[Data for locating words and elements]
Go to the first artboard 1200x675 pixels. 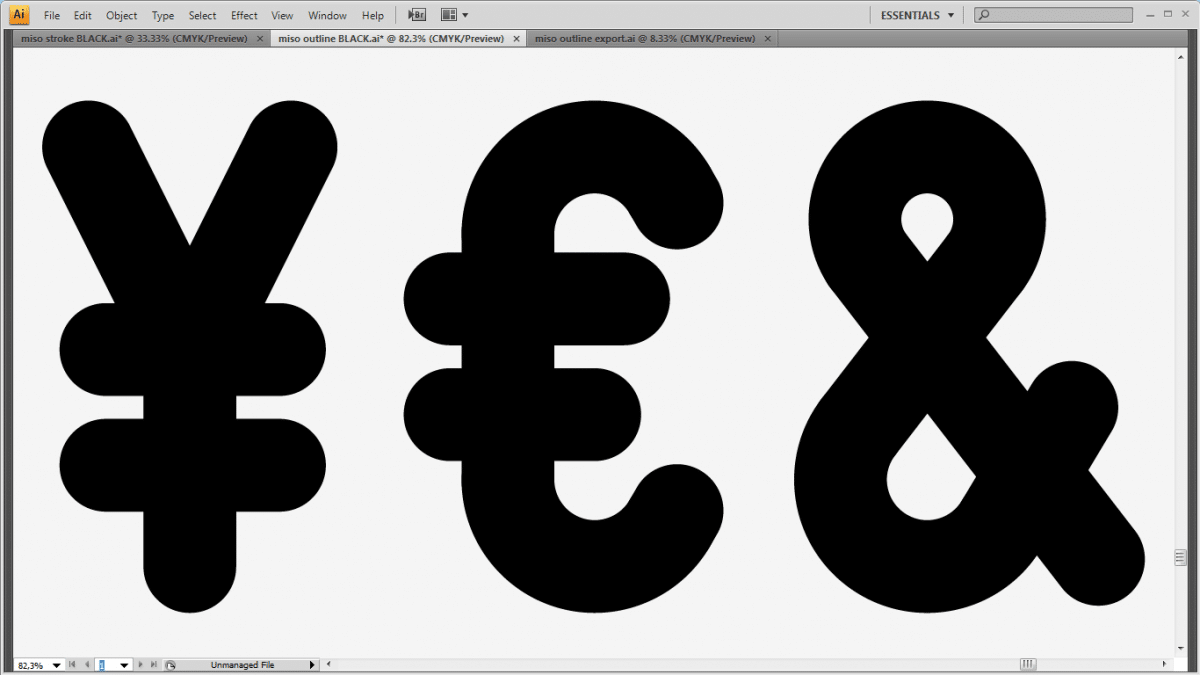tap(73, 665)
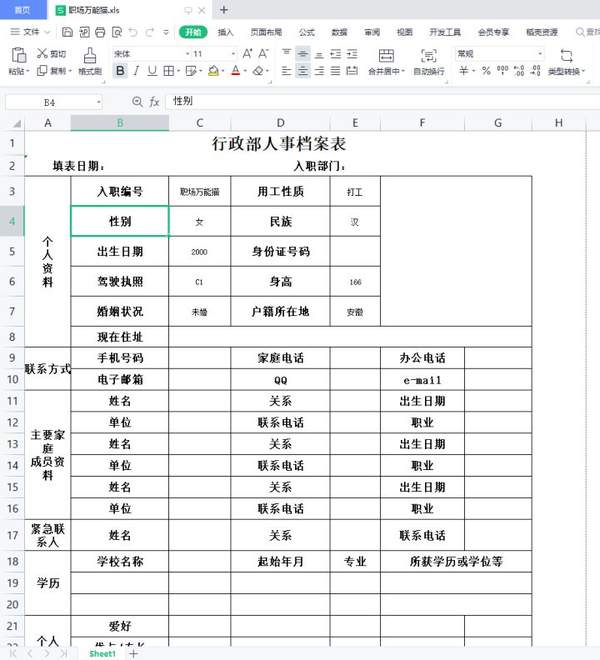Open the 页面布局 ribbon tab
This screenshot has height=660, width=600.
[x=265, y=32]
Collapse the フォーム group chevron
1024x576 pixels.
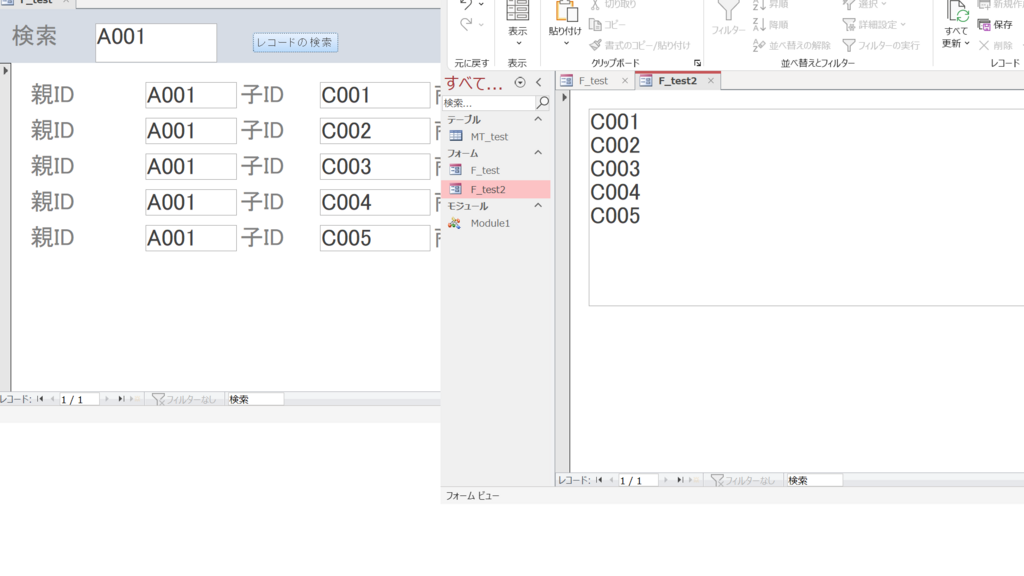pos(538,153)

TASK:
Retype the lines of the entries from the one containing "Collapse the フォーム group chevron" through the end of the entries, and leave out the pictures.

WRITTEN REPLY:
Collapse the フォーム group chevron
1024x576 pixels.
pos(538,153)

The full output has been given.